[Saved data entries]
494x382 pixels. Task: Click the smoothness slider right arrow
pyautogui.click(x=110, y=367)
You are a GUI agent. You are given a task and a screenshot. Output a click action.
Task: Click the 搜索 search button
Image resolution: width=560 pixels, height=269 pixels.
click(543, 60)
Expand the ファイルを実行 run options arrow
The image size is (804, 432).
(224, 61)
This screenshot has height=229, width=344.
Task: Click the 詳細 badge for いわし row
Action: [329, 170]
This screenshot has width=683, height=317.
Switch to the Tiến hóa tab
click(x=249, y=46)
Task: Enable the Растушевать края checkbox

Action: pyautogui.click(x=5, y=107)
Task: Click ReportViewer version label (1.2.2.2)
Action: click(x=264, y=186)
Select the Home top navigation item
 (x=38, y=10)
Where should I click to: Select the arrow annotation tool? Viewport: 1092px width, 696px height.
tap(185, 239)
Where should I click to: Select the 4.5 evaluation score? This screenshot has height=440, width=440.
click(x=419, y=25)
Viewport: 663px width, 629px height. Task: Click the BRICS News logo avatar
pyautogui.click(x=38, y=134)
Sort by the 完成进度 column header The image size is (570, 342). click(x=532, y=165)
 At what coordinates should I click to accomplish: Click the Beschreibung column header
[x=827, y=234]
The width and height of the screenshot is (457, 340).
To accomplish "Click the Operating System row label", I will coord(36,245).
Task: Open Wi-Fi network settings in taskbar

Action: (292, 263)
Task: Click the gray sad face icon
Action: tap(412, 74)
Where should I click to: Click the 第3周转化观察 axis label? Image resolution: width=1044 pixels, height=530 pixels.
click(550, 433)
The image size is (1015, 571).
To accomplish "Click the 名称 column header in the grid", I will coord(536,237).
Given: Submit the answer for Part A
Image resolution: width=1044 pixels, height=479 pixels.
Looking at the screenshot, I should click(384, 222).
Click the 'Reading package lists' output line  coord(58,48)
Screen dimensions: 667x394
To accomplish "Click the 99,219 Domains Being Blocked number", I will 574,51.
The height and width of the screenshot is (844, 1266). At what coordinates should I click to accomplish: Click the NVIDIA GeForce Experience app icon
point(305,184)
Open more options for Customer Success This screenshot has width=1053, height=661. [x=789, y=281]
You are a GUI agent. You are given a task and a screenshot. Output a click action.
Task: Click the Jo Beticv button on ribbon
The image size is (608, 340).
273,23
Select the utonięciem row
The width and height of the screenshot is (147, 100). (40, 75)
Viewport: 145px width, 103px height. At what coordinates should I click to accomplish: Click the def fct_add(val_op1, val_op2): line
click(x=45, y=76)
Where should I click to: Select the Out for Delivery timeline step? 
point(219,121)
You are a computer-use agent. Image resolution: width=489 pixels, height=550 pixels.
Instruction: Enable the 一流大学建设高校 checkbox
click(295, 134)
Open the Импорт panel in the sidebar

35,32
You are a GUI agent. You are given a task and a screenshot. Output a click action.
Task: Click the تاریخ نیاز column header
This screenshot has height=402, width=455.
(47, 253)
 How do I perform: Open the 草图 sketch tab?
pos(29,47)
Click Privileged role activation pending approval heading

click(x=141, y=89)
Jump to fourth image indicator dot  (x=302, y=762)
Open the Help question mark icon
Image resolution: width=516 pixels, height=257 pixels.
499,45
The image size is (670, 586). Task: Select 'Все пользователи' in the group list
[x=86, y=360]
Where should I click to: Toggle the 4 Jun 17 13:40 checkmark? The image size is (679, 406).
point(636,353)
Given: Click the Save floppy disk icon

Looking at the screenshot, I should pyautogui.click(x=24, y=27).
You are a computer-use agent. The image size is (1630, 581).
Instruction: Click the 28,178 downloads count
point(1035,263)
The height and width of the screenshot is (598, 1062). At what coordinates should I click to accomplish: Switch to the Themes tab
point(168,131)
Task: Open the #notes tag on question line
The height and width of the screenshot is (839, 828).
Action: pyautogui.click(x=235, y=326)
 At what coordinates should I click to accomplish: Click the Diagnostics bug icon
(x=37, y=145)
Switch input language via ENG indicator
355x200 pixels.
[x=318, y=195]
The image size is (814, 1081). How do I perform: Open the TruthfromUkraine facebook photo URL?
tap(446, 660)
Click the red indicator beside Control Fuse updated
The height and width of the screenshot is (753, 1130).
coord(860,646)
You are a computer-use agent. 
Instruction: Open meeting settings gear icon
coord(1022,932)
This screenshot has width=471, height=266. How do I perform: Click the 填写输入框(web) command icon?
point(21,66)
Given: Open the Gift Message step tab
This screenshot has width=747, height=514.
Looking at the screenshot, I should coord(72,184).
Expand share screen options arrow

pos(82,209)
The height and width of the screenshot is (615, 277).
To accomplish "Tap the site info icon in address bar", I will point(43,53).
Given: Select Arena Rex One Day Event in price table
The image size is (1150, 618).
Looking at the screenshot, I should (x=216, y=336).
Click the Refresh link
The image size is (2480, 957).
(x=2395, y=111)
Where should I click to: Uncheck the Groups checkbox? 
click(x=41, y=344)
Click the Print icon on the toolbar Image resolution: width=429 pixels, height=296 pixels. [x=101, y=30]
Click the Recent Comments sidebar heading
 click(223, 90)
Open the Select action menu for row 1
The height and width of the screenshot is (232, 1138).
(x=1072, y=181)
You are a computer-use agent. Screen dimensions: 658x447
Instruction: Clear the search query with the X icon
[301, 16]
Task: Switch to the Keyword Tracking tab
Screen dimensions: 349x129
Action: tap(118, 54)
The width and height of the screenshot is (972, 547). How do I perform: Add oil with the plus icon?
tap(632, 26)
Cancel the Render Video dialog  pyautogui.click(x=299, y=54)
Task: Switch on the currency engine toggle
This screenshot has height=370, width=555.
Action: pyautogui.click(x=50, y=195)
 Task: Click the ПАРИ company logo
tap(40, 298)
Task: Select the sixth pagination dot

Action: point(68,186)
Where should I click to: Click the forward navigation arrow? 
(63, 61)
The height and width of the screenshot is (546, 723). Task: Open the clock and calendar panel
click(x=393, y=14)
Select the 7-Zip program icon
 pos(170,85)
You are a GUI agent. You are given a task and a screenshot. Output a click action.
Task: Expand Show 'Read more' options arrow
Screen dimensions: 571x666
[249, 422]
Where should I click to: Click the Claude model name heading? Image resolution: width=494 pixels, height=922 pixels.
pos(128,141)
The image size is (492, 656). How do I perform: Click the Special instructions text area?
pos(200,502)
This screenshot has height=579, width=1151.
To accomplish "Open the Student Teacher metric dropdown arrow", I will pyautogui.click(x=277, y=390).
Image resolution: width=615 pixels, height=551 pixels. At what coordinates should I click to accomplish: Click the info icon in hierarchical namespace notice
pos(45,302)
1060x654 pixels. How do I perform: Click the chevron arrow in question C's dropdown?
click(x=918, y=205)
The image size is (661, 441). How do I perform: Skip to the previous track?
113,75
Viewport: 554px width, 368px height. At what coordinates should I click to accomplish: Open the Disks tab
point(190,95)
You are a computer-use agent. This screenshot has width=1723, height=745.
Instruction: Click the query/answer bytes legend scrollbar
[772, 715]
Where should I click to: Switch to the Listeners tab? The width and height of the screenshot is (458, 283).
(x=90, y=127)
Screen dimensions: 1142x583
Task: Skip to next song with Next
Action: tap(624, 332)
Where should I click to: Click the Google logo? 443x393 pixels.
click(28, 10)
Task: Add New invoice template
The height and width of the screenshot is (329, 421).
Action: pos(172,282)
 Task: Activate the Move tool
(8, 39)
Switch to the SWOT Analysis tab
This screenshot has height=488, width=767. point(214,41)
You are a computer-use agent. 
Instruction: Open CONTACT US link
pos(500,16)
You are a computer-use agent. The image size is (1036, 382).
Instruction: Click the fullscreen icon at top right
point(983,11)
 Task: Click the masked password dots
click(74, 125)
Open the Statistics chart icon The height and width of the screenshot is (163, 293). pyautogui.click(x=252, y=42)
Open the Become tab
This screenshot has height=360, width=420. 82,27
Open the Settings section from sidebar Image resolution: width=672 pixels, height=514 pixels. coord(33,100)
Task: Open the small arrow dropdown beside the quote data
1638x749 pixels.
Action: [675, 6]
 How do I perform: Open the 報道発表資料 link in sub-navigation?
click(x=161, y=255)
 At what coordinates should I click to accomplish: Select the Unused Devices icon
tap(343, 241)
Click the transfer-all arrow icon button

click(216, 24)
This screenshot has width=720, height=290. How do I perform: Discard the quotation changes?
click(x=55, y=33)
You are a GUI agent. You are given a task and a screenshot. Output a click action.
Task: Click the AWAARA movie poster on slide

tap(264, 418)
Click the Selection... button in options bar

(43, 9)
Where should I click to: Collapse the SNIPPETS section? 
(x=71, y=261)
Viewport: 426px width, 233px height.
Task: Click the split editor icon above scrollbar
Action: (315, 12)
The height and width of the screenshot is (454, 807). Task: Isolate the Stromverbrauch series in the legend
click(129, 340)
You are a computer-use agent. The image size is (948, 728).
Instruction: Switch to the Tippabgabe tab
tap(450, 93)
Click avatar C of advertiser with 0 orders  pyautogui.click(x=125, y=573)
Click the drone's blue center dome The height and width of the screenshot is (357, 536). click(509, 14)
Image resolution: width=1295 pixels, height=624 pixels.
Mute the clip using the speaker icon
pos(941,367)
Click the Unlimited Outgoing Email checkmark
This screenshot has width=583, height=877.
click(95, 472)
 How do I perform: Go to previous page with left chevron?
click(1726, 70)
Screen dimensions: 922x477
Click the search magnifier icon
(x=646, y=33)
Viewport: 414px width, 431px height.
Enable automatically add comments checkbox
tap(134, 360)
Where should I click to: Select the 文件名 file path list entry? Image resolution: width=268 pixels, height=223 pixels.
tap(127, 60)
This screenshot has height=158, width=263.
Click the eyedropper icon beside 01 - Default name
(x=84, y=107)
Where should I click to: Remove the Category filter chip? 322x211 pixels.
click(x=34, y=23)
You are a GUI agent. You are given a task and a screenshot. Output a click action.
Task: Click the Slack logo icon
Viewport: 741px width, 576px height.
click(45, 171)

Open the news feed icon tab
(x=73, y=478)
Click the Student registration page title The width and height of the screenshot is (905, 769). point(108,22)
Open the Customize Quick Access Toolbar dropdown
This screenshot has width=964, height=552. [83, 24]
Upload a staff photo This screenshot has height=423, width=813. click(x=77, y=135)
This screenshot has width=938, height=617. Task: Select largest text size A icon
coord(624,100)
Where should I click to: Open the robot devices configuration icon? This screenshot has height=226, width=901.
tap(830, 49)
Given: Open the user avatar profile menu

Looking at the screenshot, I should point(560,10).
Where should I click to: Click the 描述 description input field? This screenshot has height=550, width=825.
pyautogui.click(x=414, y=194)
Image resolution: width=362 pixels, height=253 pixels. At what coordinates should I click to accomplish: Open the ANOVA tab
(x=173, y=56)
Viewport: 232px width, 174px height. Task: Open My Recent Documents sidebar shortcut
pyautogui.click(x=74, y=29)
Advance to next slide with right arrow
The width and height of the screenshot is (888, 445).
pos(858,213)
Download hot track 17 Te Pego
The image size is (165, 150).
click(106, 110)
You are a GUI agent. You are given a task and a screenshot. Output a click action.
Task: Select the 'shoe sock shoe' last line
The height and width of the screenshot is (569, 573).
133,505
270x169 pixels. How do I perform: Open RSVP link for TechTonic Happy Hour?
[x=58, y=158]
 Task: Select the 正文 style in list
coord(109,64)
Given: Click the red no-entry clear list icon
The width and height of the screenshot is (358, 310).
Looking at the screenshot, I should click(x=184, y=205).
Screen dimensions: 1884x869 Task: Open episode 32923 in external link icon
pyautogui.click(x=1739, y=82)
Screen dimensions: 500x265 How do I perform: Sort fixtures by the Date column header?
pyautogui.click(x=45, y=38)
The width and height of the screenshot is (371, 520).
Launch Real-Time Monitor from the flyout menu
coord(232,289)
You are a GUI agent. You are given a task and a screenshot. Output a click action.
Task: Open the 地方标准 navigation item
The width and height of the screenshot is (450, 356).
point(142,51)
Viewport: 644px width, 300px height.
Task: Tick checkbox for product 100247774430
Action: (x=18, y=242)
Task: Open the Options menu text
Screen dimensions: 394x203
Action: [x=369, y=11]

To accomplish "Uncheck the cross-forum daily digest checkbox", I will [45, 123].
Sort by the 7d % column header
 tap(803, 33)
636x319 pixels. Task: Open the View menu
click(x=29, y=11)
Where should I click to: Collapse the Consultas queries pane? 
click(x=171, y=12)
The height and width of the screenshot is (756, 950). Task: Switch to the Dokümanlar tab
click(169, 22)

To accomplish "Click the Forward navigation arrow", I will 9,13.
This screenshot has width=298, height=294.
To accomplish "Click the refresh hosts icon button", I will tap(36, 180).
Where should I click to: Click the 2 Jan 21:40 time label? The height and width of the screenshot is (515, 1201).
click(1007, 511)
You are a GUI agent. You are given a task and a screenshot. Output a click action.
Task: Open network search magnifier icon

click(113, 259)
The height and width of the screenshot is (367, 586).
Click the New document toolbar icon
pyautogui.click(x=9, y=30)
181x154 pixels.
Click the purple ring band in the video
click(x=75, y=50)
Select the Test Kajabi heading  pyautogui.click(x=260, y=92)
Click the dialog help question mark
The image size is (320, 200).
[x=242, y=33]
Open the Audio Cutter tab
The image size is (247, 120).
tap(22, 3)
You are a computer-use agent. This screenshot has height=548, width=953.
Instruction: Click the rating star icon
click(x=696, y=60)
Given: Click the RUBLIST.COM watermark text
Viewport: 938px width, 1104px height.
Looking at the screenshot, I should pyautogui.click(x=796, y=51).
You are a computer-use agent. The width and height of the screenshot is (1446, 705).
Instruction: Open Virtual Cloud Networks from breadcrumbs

HOW TO COMPLETE THIS TASK: All lines from the top of the data through the line containing "Expand the ファイルを実行 run options arrow" need to be retyped exactly, and nothing more.

THE COMPLETED TASK:
494x382 pixels. Task: Click the smoothness slider right arrow
pyautogui.click(x=110, y=367)
You are a GUI agent. You are given a task and a screenshot. Output a click action.
Task: Click the 搜索 search button
Image resolution: width=560 pixels, height=269 pixels.
click(543, 60)
Expand the ファイルを実行 run options arrow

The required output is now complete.